[Start Document passage]
The early-blooming trees and forsythia have turned green, and almost all the trees that were bare four weeks ago are green. Late-blooming trees, mostly with white blossoms, accent the green.

The high temperature for today, last day of April, is predicted to be about 64 degrees, with a low around 48 degrees. Yesterday’s high at BWI: 61 degrees. So much for going straight from winter to summer.

Coming attractions: May and the Black-Eyed Susan, Maryland’s state flower, which is said to be the most common wildflower in the United States. The flower is two to three inches in diameter, yellow petals surrounding a dark brown center. It blooms from May or June through August and grows two to three feet tall.
[End Document passage]
[Start Data entries]
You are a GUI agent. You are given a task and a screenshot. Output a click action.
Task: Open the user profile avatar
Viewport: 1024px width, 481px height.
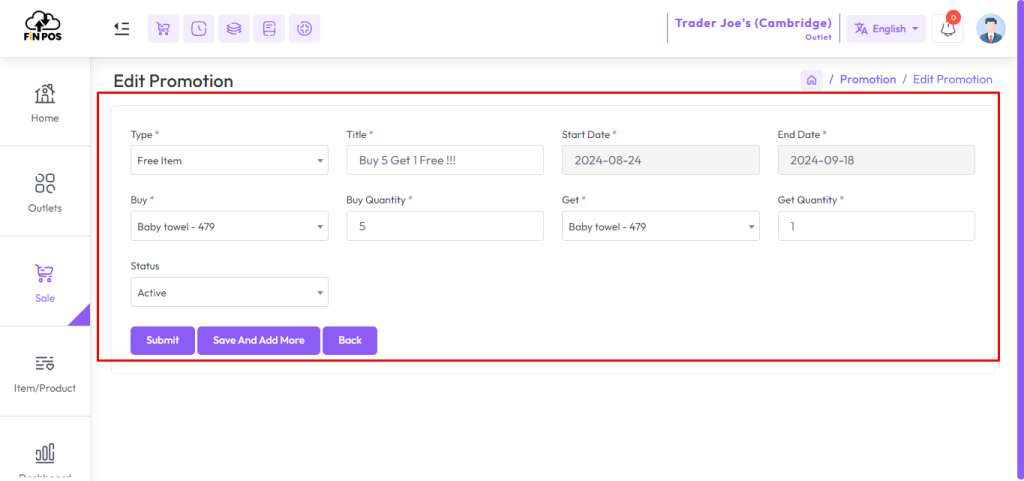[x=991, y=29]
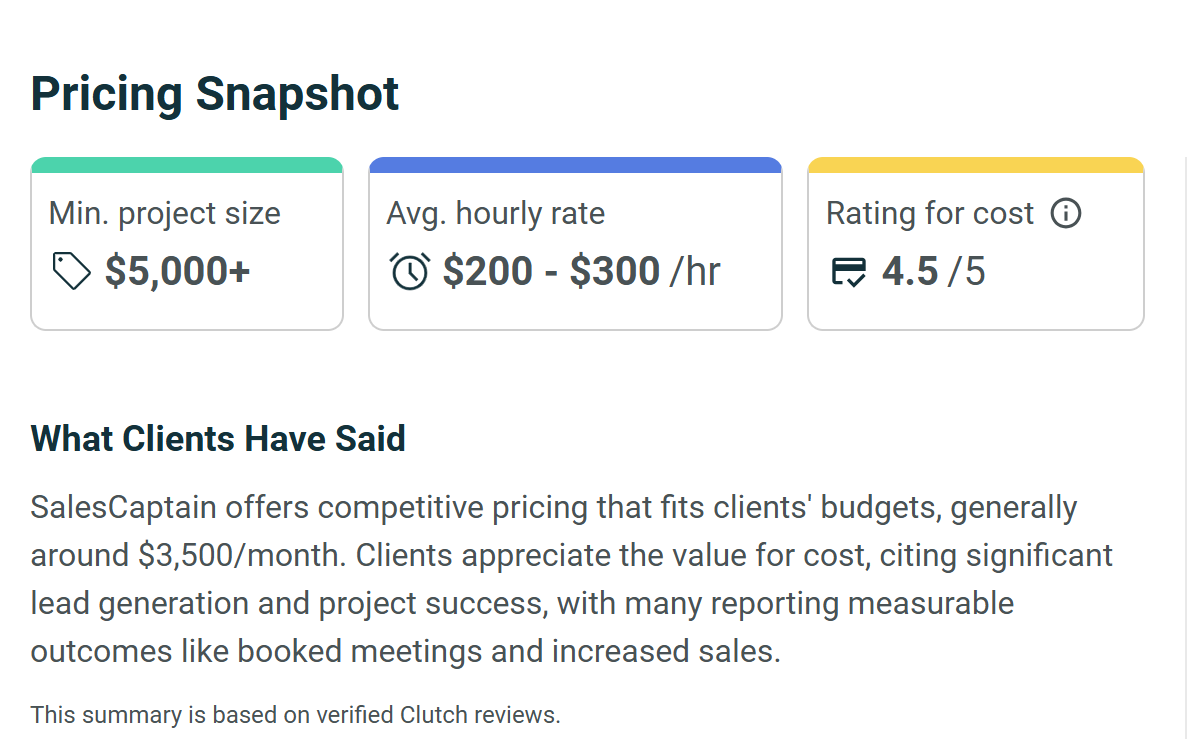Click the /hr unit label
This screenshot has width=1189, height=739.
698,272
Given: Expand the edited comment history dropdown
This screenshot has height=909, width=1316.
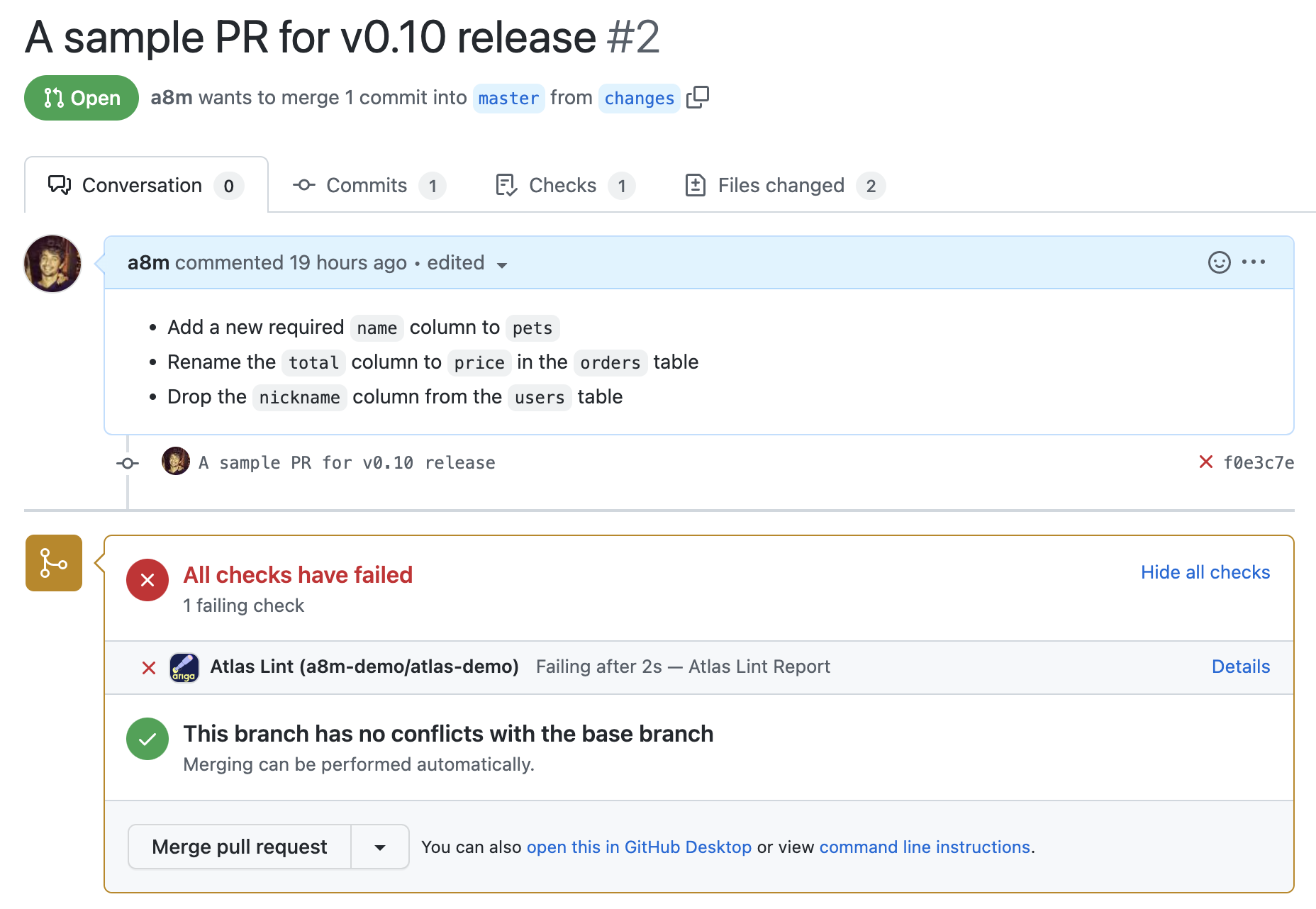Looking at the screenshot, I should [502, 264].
[End Data entries]
*Required actions:*
1. In the spring weather passage, what color are the petals of the Black-Eyed Susan?
2. Repeat word for word the part of the spring weather passage that starts with the words containing "Coming attractions: May" and ends with "three feet tall.".

*Full answers:*
1. Yellow.

2.
Coming attractions: May and the Black-Eyed Susan, Maryland’s state flower, which is said to be the most common wildflower in the United States. The flower is two to three inches in diameter, yellow petals surrounding a dark brown center. It blooms from May or June through August and grows two to three feet tall.